SOCIETA' - DI PERSONE FISICHE - SOCIETA' IN ACCOMANDITA SEMPLICE - NORME APPLICABILI - Delibera di esclusione dalla società del socio accomandatario - Revoca dello stesso dall'amministrazione della società - Autonomia dei due atti - Configurabilità - Fondamento - Incidenza della revoca sullo stato di socio dell'amministratore - Sussistenza - Esclusione.
In tema di amministrazione nella società in accomandita semplice, per effetto della regola per cui l'amministratore non può che essere un socio accomandatario, l'eventuale esclusione di questi dalla società, non diversamente da qualsiasi altra causa di scioglimento del rapporto sociale a lui facente capo, ne comporta "ipso iure" anche la cessazione dalla carica di amministratore, mentre non è predicabile il contrario, ben potendo sussistere, in tale compagine, anche soci accomandatari che non siano amministratori, come desumibile dall'art. 2318 c.c.; ne consegue che le questioni dell'esclusione del socio e della revoca dell'amministratore per giusta causa restano distinte e non sovrapponibili, per disciplina legale e presupposti differenti, essendo l'eventuale revoca dalla carica di amministratore non incidente sulla qualità di socio dello stesso.
SOCIETA' - DI PERSONE FISICHE - SOCIETA' SEMPLICE - SCIOGLIMENTO - ESCLUSIONE - AD OPERA DEGLI ALTRI SOCI - PROCEDIMENTO - Ricorso all'autorità giudiziaria - Presupposti - Società composta da due soli soci - Applicabilità alle società composte da più di due soci - Esclusione - Delibera a maggioranza - Necessità - Esistenza di due gruppi d'interesse omogenei e contrapposti - Irrilevanza - Ragioni.

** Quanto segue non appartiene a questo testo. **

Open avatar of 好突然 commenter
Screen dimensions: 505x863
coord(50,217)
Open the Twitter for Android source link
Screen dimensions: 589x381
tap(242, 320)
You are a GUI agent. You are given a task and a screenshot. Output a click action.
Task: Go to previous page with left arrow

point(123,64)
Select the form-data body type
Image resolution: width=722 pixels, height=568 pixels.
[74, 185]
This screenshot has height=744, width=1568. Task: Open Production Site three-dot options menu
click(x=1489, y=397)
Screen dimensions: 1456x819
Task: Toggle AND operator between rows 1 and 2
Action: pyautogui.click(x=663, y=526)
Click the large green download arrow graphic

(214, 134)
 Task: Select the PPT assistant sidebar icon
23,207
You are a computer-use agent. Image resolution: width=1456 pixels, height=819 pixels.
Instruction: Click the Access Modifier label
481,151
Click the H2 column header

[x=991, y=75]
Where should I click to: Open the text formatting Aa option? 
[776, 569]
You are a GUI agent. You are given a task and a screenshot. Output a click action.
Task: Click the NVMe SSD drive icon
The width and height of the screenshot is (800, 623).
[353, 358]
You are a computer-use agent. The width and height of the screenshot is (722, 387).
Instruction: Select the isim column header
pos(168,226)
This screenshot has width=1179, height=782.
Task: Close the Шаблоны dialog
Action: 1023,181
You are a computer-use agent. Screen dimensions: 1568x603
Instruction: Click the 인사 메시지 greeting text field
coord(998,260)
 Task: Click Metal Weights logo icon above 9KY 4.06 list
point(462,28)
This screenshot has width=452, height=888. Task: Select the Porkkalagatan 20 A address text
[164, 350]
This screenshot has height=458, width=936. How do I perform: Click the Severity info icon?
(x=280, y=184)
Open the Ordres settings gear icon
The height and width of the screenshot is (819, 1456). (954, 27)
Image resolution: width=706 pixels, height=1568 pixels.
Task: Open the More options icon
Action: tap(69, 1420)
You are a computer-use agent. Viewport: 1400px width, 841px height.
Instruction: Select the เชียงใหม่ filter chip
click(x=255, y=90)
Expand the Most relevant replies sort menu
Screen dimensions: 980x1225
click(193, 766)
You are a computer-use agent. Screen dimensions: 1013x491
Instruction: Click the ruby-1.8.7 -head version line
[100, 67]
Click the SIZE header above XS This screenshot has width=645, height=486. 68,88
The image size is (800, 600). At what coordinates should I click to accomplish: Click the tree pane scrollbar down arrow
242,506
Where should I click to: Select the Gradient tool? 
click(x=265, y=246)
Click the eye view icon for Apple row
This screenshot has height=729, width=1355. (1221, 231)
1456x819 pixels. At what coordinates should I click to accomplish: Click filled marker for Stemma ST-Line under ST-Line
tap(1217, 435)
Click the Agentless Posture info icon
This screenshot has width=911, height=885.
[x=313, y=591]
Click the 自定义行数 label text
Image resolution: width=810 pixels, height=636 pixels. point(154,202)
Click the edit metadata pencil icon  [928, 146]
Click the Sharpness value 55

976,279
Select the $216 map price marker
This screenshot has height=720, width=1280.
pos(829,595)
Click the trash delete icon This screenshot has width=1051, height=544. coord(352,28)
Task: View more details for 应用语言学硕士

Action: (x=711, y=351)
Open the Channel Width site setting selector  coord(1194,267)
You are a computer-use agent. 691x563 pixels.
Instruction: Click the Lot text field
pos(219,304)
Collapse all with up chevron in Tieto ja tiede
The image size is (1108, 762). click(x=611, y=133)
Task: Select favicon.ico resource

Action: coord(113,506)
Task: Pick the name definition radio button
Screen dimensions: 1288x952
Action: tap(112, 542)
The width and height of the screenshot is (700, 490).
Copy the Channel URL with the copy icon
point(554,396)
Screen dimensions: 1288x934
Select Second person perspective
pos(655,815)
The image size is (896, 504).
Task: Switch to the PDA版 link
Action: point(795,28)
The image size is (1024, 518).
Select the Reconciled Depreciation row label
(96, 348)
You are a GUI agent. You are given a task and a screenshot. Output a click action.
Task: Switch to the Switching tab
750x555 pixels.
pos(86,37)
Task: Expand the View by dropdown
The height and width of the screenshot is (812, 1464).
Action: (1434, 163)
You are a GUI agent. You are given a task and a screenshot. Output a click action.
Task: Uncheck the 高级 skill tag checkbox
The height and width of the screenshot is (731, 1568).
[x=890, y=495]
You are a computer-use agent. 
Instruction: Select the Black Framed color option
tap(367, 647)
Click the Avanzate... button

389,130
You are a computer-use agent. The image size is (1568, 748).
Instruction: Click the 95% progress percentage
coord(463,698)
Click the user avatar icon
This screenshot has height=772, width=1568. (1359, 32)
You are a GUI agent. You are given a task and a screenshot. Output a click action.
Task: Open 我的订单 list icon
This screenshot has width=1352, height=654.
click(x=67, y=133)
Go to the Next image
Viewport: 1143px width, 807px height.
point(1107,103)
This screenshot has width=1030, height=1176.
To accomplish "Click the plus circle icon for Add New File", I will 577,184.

In tema di società di persone, il ricorso all'autorità giudiziaria per ottenere una pronuncia di esclusione del socio è ammissibile, ex art. 2287, comma 3, c.c., esclusivamente ove la società sia composta soltanto da due soci, trovando altrimenti applicazione l'art. 2287, comma 1, c.c., ai sensi del quale detta esclusione può essere deliberata a maggioranza, senza che assuma alcun rilievo la circostanza che all'interno della compagine sociale siano eventualmente configurabili due gruppi di interesse omogenei e tra loro contrapposti e che il socio da escludere, in virtù del conflitto d'interessi nel quale versa, non possa esercitare il diritto di voto, dovendosi, in tal caso, la maggioranza necessaria computarsi non già sull'intero capitale sociale, bensì sulla sola parte che fa capo all'avente diritto al voto.